For folks who were there, the New City York of 1980 was the best of times and the worst of times. The city was a cauldron of energy, creativity and wonderful freakishness. It was the city of Basquiat and Keith Haring’s hit-and-run works of art—and even a place where rents were cheap if you lived in Greenwich Village or Alphabet City. AIDS had not yet ravaged the city like a daikaiju from outer space. It was a place where a girl from Ketchum, Idaho, or an orphan from Argentina could come and dream big, make it big and yes, fail big.
Molly Prentiss’ Tuesday Nights in 1980 follows several linked characters during the year in question. There’s Lucy, the innocent girl from Ketchum and her lover, Engales, the ambitious painter from Argentina, who has escaped that country’s encroaching fascism as well as a quasi-incestuous relationship with his sister. James is an art critic noted for incorporating his synesthesia into his reviews. To him art, people and things are jumbles of vibrant sensations and colors. He is drawn to Lucy because she’s as fluorescent yellow as a squash blossom. Engales, who he meets after the artist suffers a disfiguring accident, fascinates him with his blueness. James’ wife, Marge, is red.
Because James knows all these people with varying degrees of intense intimacy, everything in the book will get very, very complicated. How can it not? It was 1980.
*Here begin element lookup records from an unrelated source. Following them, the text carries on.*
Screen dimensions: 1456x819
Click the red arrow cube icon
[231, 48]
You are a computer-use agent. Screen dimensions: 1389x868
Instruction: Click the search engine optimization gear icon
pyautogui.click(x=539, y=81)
The book is such an accomplished and surefooted work that it’s amazing to learn that it’s a debut. Prentiss’ descriptions of New York and its fractious art scene will make those who were there almost nostalgic, and her deep empathy for her characters, messed up as some of them are, is moving. She pulls off the difficult feat of making dialogue sound like conversations overheard in the next room. Tuesday Nights in 1980 is a discerning, passionate and humane work.